# Carbon filter/fan/cooltube/exhaust fan?



## hero4u2b (Sep 6, 2011)

Hi everyone.. In setting up this flowering room.. I know many of you guys run your inline fan after your light or lights and pull the air thru and out to w/e. In reading the instructions and thinking ( ooh no) I am leaning torwords starting with my filter then a short piece of flex. then the 424 fan then another flex and/or 45 galv elbow then thru the cooltube.. out another flex and possibly duct elbow or transision and out to the extractor fan. out of the closet.. I do have a passive intake setup.. My question is wouldnt it be more effecient to pull directly from the carbon filter with the fan and then blow out of everything? blowing thru the cooltube? verse's suckng from behind the cooltube?  Thanks  Hero


----------



## bho_expertz (Sep 6, 2011)

Blowing tru is not the way. You need to pull air. The instructions aren't lying to you . and the extract fan works to extract air not to blow air ( she does that also ).

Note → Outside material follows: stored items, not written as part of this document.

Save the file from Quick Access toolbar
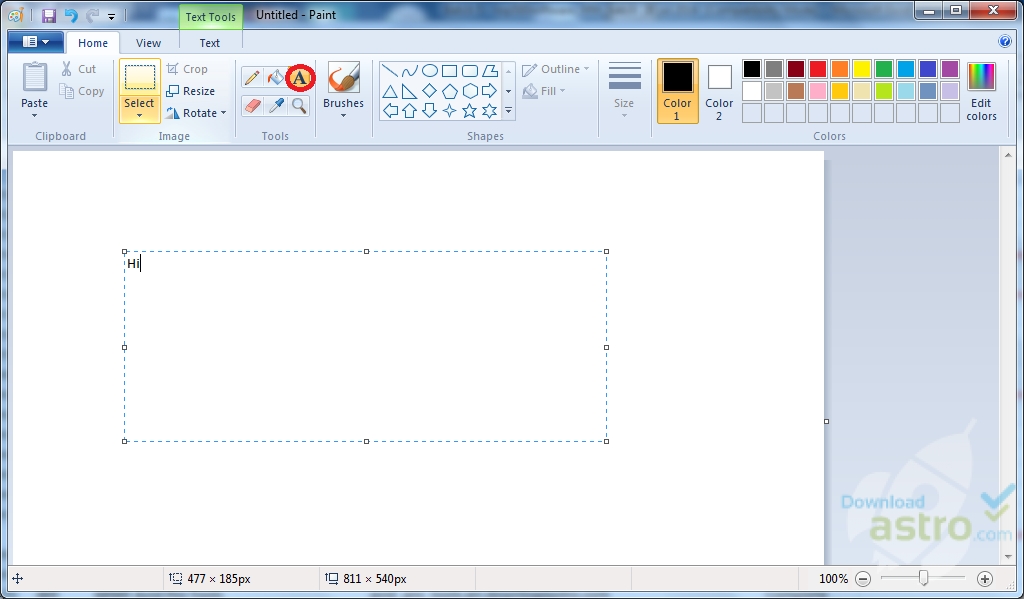This screenshot has height=599, width=1024. pos(48,16)
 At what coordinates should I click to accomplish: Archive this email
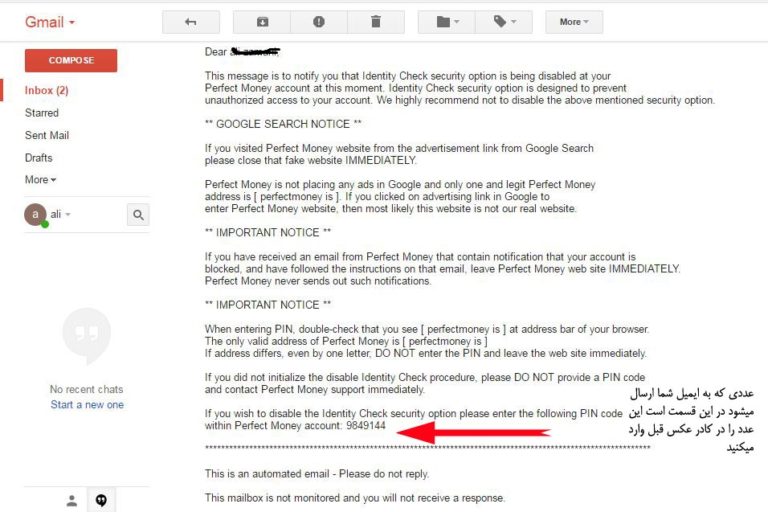262,22
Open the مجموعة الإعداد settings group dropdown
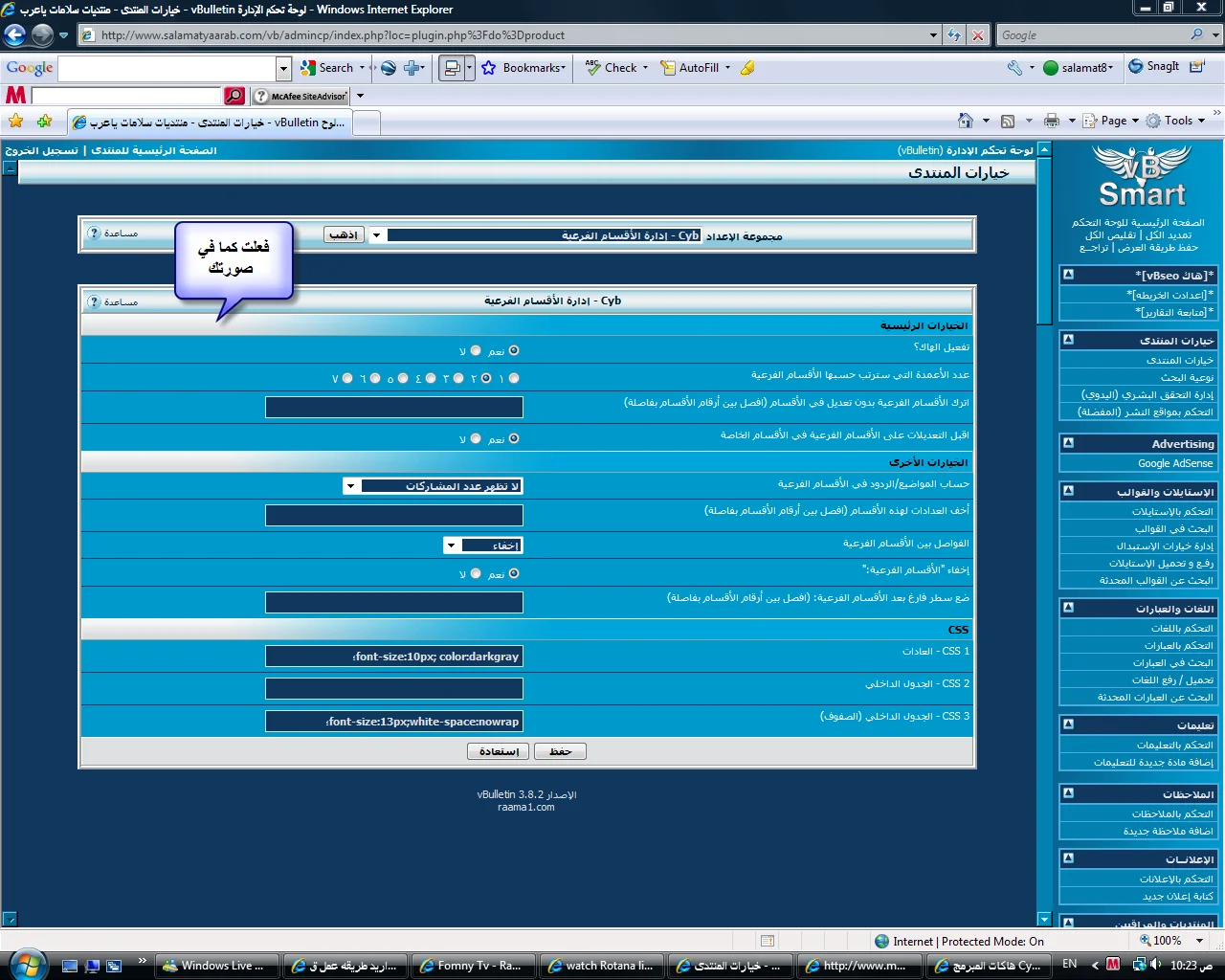 click(377, 235)
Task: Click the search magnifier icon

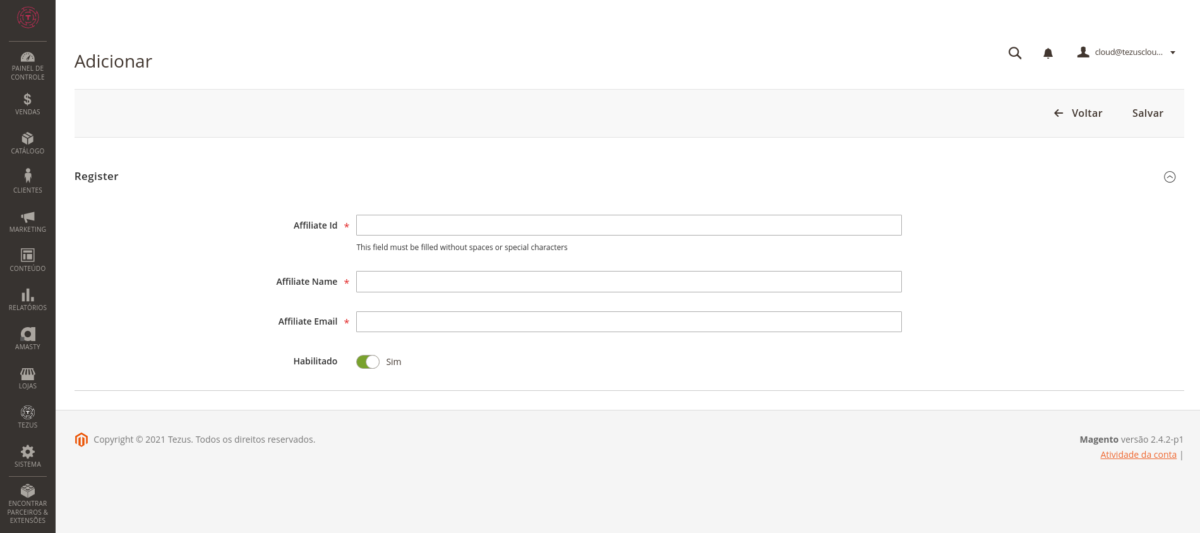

I don't have a 424 fan. The extractor does the job well. You just need to get a bigger extractor then the space you have.


----------



## hero4u2b (Sep 6, 2011)

I beleive you BHO.. I know you guys.. veteran growers .know and have done your homework on this stuff.. I am just wondering why the instructions that came with this fan/filter combo from HTG say to do it like that.. I am wondering the reasoning they say to do it this way verse's the way most everyone here does it.. Thanks Hero  Here is the link to what it is a purchased hxxp://www.htgsupply.com/Product-GrowBright-6in-Tall-Boy-Inline-Fan-&-Charcoal-Filter-Combo.asp


----------



## bho_expertz (Sep 6, 2011)

The pic in that link is the way to do it. Except with cooltube where it is carbonfilter -> cooltube -> extractor/fan. The fan is nice 424cfm :aok:


----------



## hero4u2b (Sep 7, 2011)

Ok Thanks BHO


----------



## Stoneage (Sep 7, 2011)

I was talking to my hydro guy today, and I was looking at getting some new air cooled hoods. He said that I should be pushing through the lights. carbonfilter, fan, lights, then exhaust out.


----------



## Stoneage (Sep 8, 2011)

Thanks Pfnugs. That was my thought as well. I like to hear that. The way he was telling me, I would have to redo, all my ducting, and rethink of how to turn things around.


----------



## The Hemp Goddess (Sep 8, 2011)

Actually, I have to disagree--it is not the same.  You want negative pressure in your space--this is a huge part of keeping smells contained.  If you are pushing air through the light, you are not getting this.


----------



## Stoneage (Sep 8, 2011)

Thanks HG. I have my Filter, Fan blowing out, giving me negative pressure. I thought it was a little strange that was what the hydro guy told me. I just want to get it right b4 I have to start moving things around.


----------



## hero4u2b (Sep 13, 2011)

Thanks everyone.. My pc crashed and had to buy a new one. My flower room is SET and looks pretty profesional for a guy like me. lol. I am pulling the air thru the light and filter.. Just had wondered why the instructions said different.  Now I have to tweak a few things like dropping veg lights off to the side and so on but Thanks everyone for the help. Hero


----------



## buddogmutt (Sep 15, 2011)

here's how i got mine setup..and works great...Hemp goddess, i see you refer to "negative pressure" pretty often,and you obviously know your bizz..what is it and how is it obtained...


----------



## bho_expertz (Sep 15, 2011)

buddogmutt you know your stuff regarding LST but you have the extraction setup wrong. You need to attach the carbon filter inside the tent before the light. If you do this and if your fan is powerfull enough ( i think that you have a 4x4 that is less then 275m3 and usually the fans of 125mm are bigger then that ) you will have negative pressure. :aok:


----------



## Hushpuppy (Sep 15, 2011)

Negative pressure is the same as vacuum. If you have a given air space that has more air being pulled out than is coming into the room then there will constantly be a vacuum within the room that is pulling air into the room. That is negative pressure, and no smells will get out except through the fan because any openings that might occur within the room will be pulling air in.... 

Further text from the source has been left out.